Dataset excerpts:
|---|

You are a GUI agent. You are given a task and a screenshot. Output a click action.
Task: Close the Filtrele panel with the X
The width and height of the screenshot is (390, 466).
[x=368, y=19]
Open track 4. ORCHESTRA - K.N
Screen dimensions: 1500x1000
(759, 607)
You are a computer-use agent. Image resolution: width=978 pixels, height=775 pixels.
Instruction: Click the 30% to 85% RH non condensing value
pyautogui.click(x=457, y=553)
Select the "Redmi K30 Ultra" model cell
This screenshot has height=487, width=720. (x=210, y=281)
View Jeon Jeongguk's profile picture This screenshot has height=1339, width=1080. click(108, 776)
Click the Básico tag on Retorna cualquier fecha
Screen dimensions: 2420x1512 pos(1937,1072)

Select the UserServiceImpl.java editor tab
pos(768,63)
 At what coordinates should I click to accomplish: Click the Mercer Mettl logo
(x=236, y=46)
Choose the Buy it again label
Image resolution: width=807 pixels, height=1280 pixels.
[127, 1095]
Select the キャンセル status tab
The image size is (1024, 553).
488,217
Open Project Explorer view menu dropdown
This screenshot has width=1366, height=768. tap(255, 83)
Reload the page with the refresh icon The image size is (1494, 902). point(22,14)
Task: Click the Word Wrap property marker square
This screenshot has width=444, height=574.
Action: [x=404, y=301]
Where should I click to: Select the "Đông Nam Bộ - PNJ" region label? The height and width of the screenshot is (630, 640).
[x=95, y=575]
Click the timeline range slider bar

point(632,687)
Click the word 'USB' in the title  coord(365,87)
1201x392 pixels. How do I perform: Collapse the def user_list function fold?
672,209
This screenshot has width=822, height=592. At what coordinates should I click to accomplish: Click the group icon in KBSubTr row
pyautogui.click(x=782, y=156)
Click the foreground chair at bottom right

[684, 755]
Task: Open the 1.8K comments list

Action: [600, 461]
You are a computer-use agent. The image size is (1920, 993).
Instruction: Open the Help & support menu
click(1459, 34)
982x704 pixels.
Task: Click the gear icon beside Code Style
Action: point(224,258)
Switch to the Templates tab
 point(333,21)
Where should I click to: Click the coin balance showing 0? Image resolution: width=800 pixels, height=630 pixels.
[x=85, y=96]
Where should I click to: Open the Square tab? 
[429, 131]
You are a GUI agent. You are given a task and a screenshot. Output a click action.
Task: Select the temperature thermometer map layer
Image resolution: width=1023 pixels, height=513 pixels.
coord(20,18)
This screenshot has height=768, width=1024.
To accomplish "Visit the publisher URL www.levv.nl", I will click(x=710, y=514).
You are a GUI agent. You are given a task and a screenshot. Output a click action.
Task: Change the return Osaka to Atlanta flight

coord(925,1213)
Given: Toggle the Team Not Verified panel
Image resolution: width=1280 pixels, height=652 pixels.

|---|

- _Work request_: Your task is to reproduce the records in full, without any alteration.

- _Response for this exercise_:
You are a GUI agent. You are given a task and a screenshot. Output a click action.
Task: Close the Filtrele panel with the X
The width and height of the screenshot is (390, 466).
[x=368, y=19]
Open track 4. ORCHESTRA - K.N
Screen dimensions: 1500x1000
(759, 607)
You are a computer-use agent. Image resolution: width=978 pixels, height=775 pixels.
Instruction: Click the 30% to 85% RH non condensing value
pyautogui.click(x=457, y=553)
Select the "Redmi K30 Ultra" model cell
This screenshot has height=487, width=720. (x=210, y=281)
View Jeon Jeongguk's profile picture This screenshot has height=1339, width=1080. click(108, 776)
Click the Básico tag on Retorna cualquier fecha
Screen dimensions: 2420x1512 pos(1937,1072)

Select the UserServiceImpl.java editor tab
pos(768,63)
 At what coordinates should I click to accomplish: Click the Mercer Mettl logo
(x=236, y=46)
Choose the Buy it again label
Image resolution: width=807 pixels, height=1280 pixels.
[127, 1095]
Select the キャンセル status tab
The image size is (1024, 553).
488,217
Open Project Explorer view menu dropdown
This screenshot has width=1366, height=768. tap(255, 83)
Reload the page with the refresh icon The image size is (1494, 902). point(22,14)
Task: Click the Word Wrap property marker square
This screenshot has width=444, height=574.
Action: [x=404, y=301]
Where should I click to: Select the "Đông Nam Bộ - PNJ" region label? The height and width of the screenshot is (630, 640).
[x=95, y=575]
Click the timeline range slider bar

point(632,687)
Click the word 'USB' in the title  coord(365,87)
1201x392 pixels. How do I perform: Collapse the def user_list function fold?
672,209
This screenshot has width=822, height=592. At what coordinates should I click to accomplish: Click the group icon in KBSubTr row
pyautogui.click(x=782, y=156)
Click the foreground chair at bottom right

[684, 755]
Task: Open the 1.8K comments list

Action: [600, 461]
You are a computer-use agent. The image size is (1920, 993).
Instruction: Open the Help & support menu
click(1459, 34)
982x704 pixels.
Task: Click the gear icon beside Code Style
Action: point(224,258)
Switch to the Templates tab
 point(333,21)
Where should I click to: Click the coin balance showing 0? Image resolution: width=800 pixels, height=630 pixels.
[x=85, y=96]
Where should I click to: Open the Square tab? 
[429, 131]
You are a GUI agent. You are given a task and a screenshot. Output a click action.
Task: Select the temperature thermometer map layer
Image resolution: width=1023 pixels, height=513 pixels.
coord(20,18)
This screenshot has height=768, width=1024.
To accomplish "Visit the publisher URL www.levv.nl", I will click(x=710, y=514).
You are a GUI agent. You are given a task and a screenshot. Output a click action.
Task: Change the return Osaka to Atlanta flight

coord(925,1213)
Given: Toggle the Team Not Verified panel
Image resolution: width=1280 pixels, height=652 pixels.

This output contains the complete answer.